Agile methodologies allow businesses to work with flexibility and empowers team members to work in a way that delivers the most valuable work that benefits the most important projects.
Sounds ideal right!?
This all sounds great on paper, it looks awesome when presented in meetings and it seems downright irresistible when global billion dollar companies boast about how simple it is. But who is really using it? Can it work in any department? Is it applicable to the recruitment industry? Where there are so many moving parts involving the most mercurial elements- people.
At the most recent SoSu event in London we caught up with Natalie and Mark from ThoughtWorks to talk through the ins and outs of agile sourcing and how they make it work across their global team.
The Who
ThoughtWorks is a software consultancy company that has grown from a small group in Chicago to a business with a global presence in 14 countries. Over the last 18 months they have built a sourcing team from scratch supporting the strategic needs of the business.
The What
ThoughtWorks has been using an agile method throughout their entire business. The ThoughtWorks developers pair program and the whole company works in this collaborative fashion. This familiarity allowed Mark and Natalie to get creative and test the methodology within their recruitment process.
The team had dabbled in paired sourcing- two sourcers working on the same role, but had never attempted to translate the whole recruitment process into an agile way of working.
So armed with some pre-existing knowledge and a sense of curiosity the team began to test how they could make recruitment agile.
“We spoke one of our business analysts and asked them to sit with us and tell us what we need to do … the biggest reason why not do it because it sounds fun and it’s the right thing to do” Natalies says.
“We spent hours storyboarding our entire process, asking where our blockers are? Where do we keep having the same problems? The next day we got the whole team together and had massive ideation session about what the ideal process going to look like, what’s going to work”
The team listed out what they wanted to achieve from this process:
More focus
Identify blockers
Scalability
Structure
Improved visibility
Client feedback
Involving the whole team allowed them to create a new process that was ready to test.
The How
So how does a marriage between agile and recruitment work?
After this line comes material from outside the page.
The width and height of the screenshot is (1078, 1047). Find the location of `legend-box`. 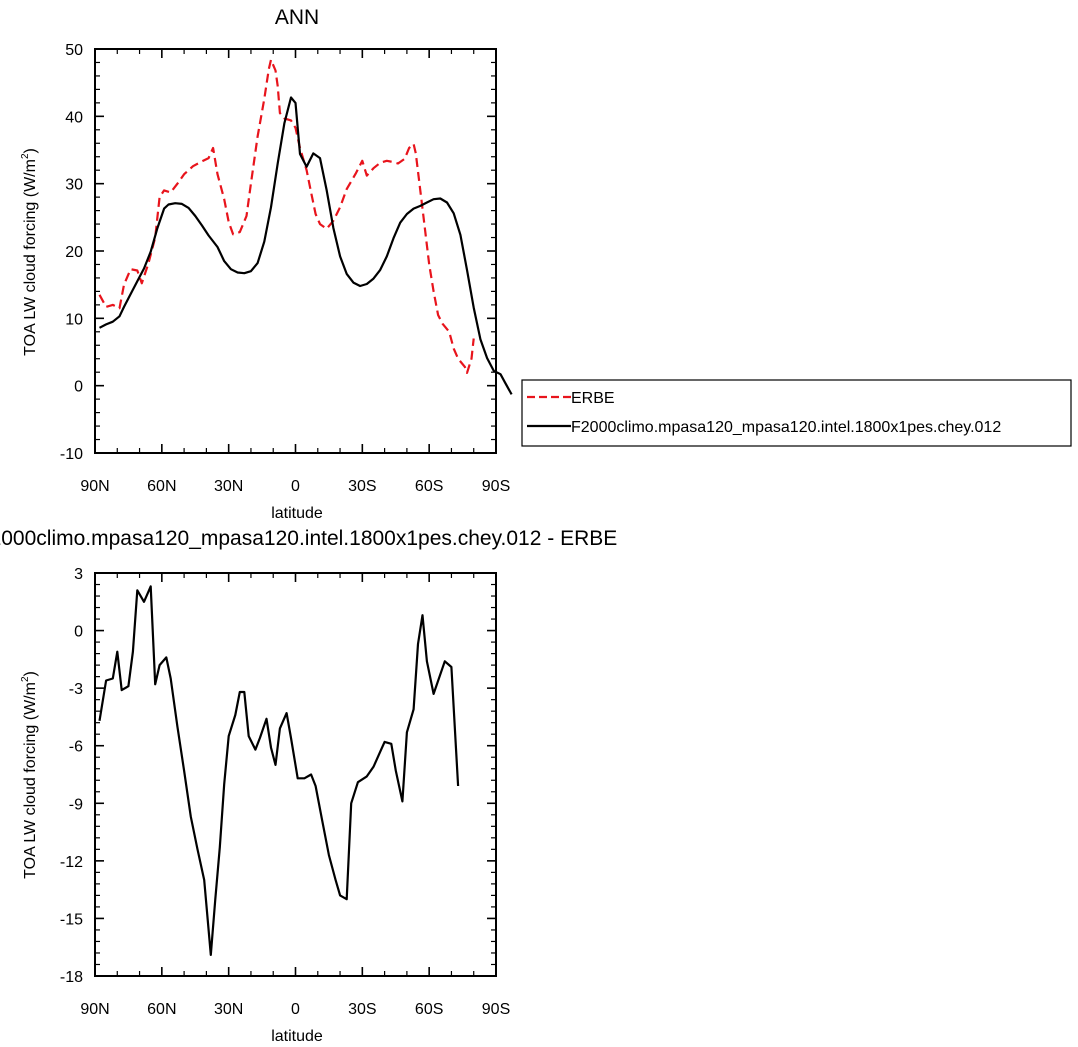

legend-box is located at coordinates (796, 413).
Two features of agile that are most well-known and easy to implement are daily stand-ups (check-ins) and sprints (work divided into weekly blocks).
The ThoughtWorks team check in with each other at the same time every day for 15-20mins to discuss what they’re working on and any potential blockers. As a remote team, this helps unify them and concentrate their efforts and improve transparency.
The sprints help them work through every role they aim to fill:
Agile Sourcing
Mark Lundgren is the fountain of all knowledge when it comes to agile sourcing. When the team at ThoughtWorks were curious about working in a more agile way they knew that in order for it to work they had to go all in. Mark shares their experience on the SocialTalent platform.
Key Takeaways
List all of the blockers that you feel are slowing down your current process.
Scout out somebody who has experience working with an agile framework– they don’t need to have an HR or recruitment background. An external consultant would be ideal but if not possible you can leverage the brainpower of your colleagues.
Dissect your current process, list every step and stakeholder that it takes to get a job done, there’s no such thing as too much detail as this will form the basis of your agile planning.